Repeated use of reference characters in the specification and drawings is intended to represent the same or analogous features or elements of the disclosure.

• FIG. 1A is a schematic cross-sectional view of a bonded abrasive article according to an embodiment.
• FIG. 1B is a schematic cross-sectional view of a bonded abrasive article according to an embodiment.
• FIG. 2 is a schematic cross-sectional view of a bonded abrasive article according to an embodiment.
• FIG. 3 is a schematic cross-sectional view of a bonded abrasive article according to an embodiment.
• FIG. 4A is a schematic view of apparatus for erectly orienting abrasive particles.
• FIG. 4B is a schematic cross-sectional view of an abrasive article with erectly-oriented abrasive particles.
• FIG. 5A is a schematic top view of an article with erectly-oriented abrasive particles.
• FIG. 5B is a schematic method of forming a bonded abrasive article according to an embodiment.
• FIG. 5C is a perspective view of a bonded abrasive article according to an embodiment.
• FIG. 5D is a perspective view of a bonded abrasive article according to an embodiment.

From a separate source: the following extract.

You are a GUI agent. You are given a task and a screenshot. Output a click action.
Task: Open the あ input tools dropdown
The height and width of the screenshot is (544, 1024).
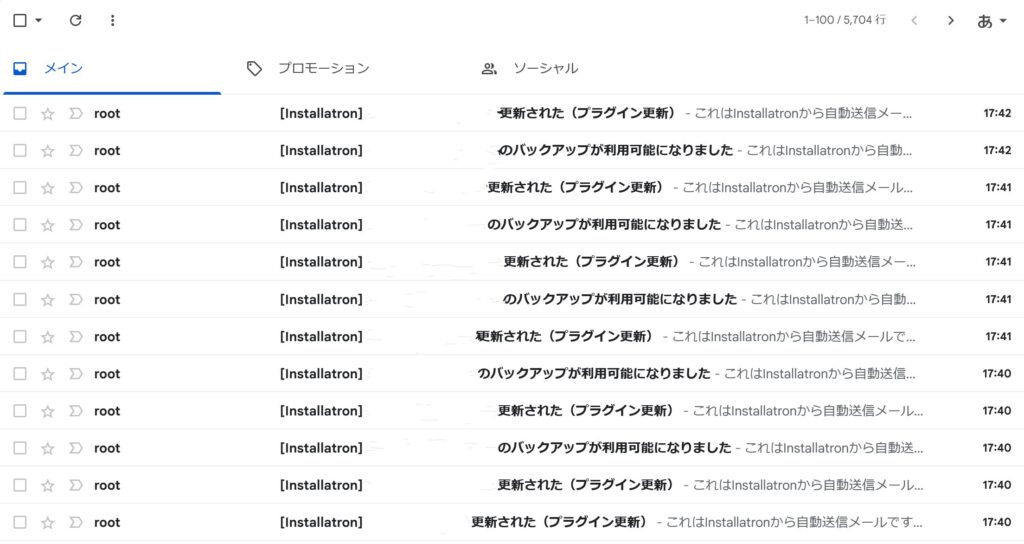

"Bonded abrasive articles" are abrasive articles having bonded abrasives, including, without limitation, grinding wheels, grinding discs, grinding cylinders or abrasive articles in any other forms.

While the above-identified drawing figures set forth several embodiments of the present disclosure, other embodiments are also contemplated, as noted in the discussion. The figures may not be drawn to scale. Like reference numbers may have been used throughout the figures to denote like parts.

Referring now to FIG. 1A, an exemplary bonded abrasive article 10 according to one embodiment has a matrix 13 and a grinding layer 16. The matrix 13 has two major opposing surfaces: a first major surface 21, and a second major surface 23. The grinding layer 16 has two opposing faces, a grinding face 19 and a back face 17. The grinding face 19 comprises the distal tips of the erectly-oriented abrasive particles 18 and may be uneven or undulating depending on the abrasive particles employed. The back face 17 is typically substantially planar replicating, in one embodiment, the planar support surface the erectly-oriented abrasive particles are applied to. In an embodiment, the grinding layer 16 is disposed on the first major surface 21 or the second major surface 23 such that the back face 17 is proximal to the matrix 13 while the grinding face 19 is distal to the matrix 13.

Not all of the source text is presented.